AIM OF THE EXERCISE - Continue the crime-fiction news roundup from the point where it stops.

• The Killing Times' Paul Hirons considers the question of “Where Ballard Fits in Amazon’s Expanding Crime Universe.”
• Meanwhile, Season 2 of The Marlow Murder Club is set to debut in the States on Sunday, August 24, as part of PBS-TV’s Masterpiece Mystery! lineup. (It already aired in the UK this last spring.) Season 1 principals Samantha Bond, Jo Martin, Cara Horgan, and Natalie Dew are all back for more cozy but engaging antics in six new episodes. A one-minute trailer can be enjoyed here.
• Here’s one more trailer worth watching, for She Rides Shotgun. That two-hour film—slated for theatrical release on August 1—has been adapted from Jordan Harper’s propulsive and moving 2017 novel of the same name about “a recently released ex-con who finds himself protecting his estranged 11-year-old daughter Polly against a corrupt sheriff and a brutal gang leader.” Taran Egerton, Ana Sophia Heger, Rob Yang, and (again!) John Carroll Lynch lead the cast.



• American author Martin Cruz Smith, most widely recognized for his novels about Russian police investigator Arkady Renko, died last night at 82 years of age. His 11th Renko yarn, Hotel Ukraine—about the slaying of a deputy defense minister at the outset of Russia’s 2022 Ukraine invasion—was published only just last week. The son of a jazz musician, Smith was a journalist before he began composing fiction in the 1970s, often under pseudonyms, many of his early paperbacks now forgotten. Several of Smith’s works issued under his own moniker, though, were nominated for Edgar Awards, and he twice picked up the Dashiell Hammett Award from the North American Branch of the International Association of Crime Writers—first for the standalone historical mystery Rose (1996), and then for his fourth Renko thriller, Havana Bay, in 1999. The author was diagnosed with Parkinson’s disease in his mid-50s, but only in 2013 did he begin speaking publicly about it. I’ve read every one of Smith’s Renko tales, my favorites being the first, Gorky Park (1981), along with the aforementioned Havana Bay, Wolves Eat Dogs (2004), Tatiana (2013), and Hotel Ukraine, which takes its title from a Moscow luxury property but also sends the sleuth to the embattled nation of Ukraine, which previously featured in his 2023 novel, Independence Square (the same story in which Renko was told that he, too, has Parkinson’s). Smith announced in the latest novel’s Acknowledgements that it would be his final Renko thriller, but until today’s notice that he died, there still seemed hope he might relent and produce another. Sadly, that is now not to be.

EXTRACTED DATA -

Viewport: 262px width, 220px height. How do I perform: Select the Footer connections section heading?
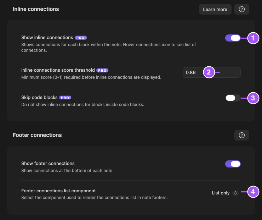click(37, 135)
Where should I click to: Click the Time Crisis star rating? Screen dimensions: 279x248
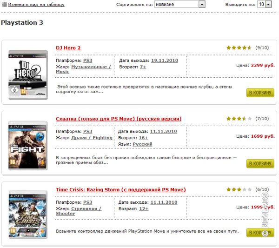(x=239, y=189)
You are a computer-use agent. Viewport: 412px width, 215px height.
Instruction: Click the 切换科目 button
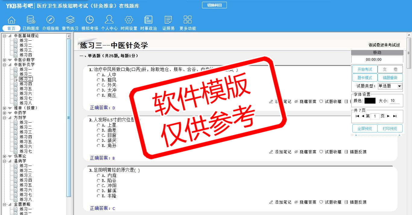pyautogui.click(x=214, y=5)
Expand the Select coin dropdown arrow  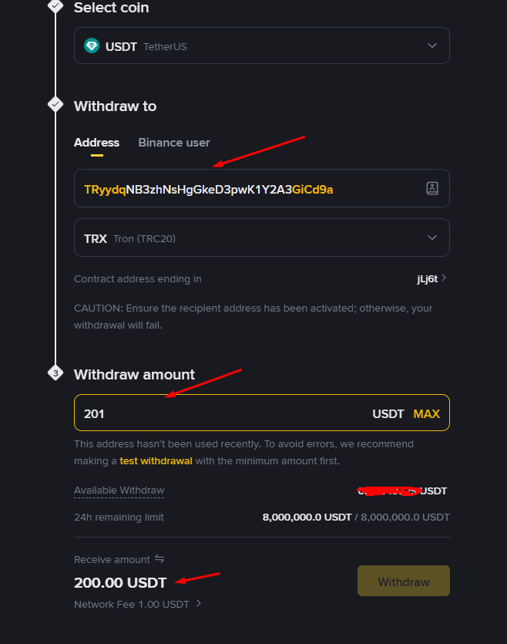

...

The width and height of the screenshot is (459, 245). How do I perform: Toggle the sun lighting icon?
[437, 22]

--

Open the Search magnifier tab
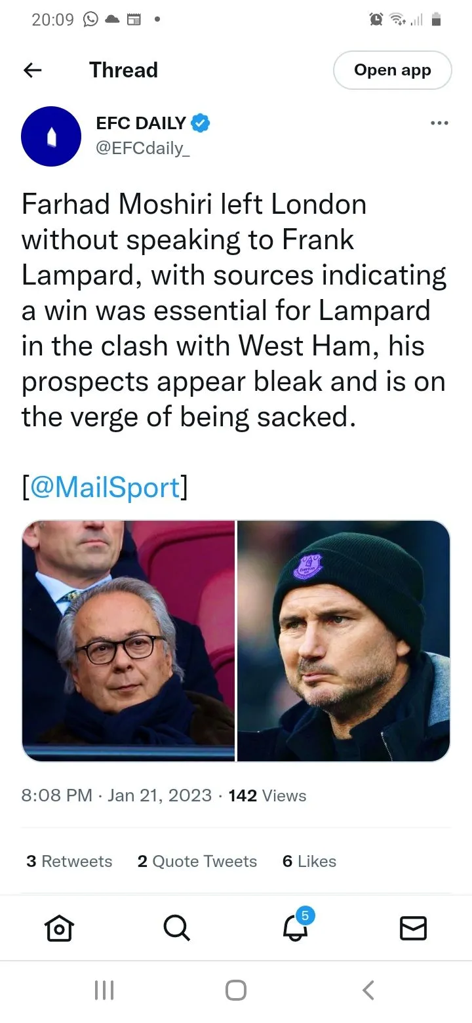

RESPONSE TO THE EXERCISE -
• Maybe I should be reading more James Hadley Chase.
• Although The Rap Sheet has carried a profusion of other awards news lately, I missed mentioning the winner of this year’s Margery Allingham Short Story Competition. Fortunately, B.V. Lawson at In Reference to Murder was more on top of things. Her notice:
The CWA [Crime Writers Association] and the Margery Allingham Society have jointly held an annual international competition since 2014 for a short story of up to 3,500 words. The goal is to find the best unpublished short mystery that fits into Golden Age crime writer Margery Allingham’s definition of what makes a great mystery story: “The Mystery remains box-shaped, at once a prison and a refuge. Its four walls are, roughly, a Crime, a Mystery, an Enquiry and a Conclusion with an Element of Satisfaction in it.” The 2025 winner is Helen Gray for “Unsupervised Dead Women.” The other finalists include: “The Human Imperative” by Michael Bird; “Best Served Cold” by Ajay Chowdhury; “The Treasure Hunter” by Jane Corry; “Only Forward” by Hayley Dunning; and “A Woman of No Consequence” by Laure Van Rensberg.• And isn’t this a very familiar debate, examined most recently on National Public Radio’s Weekend Edition Saturday program: “Does listening to an audiobook count as reading?”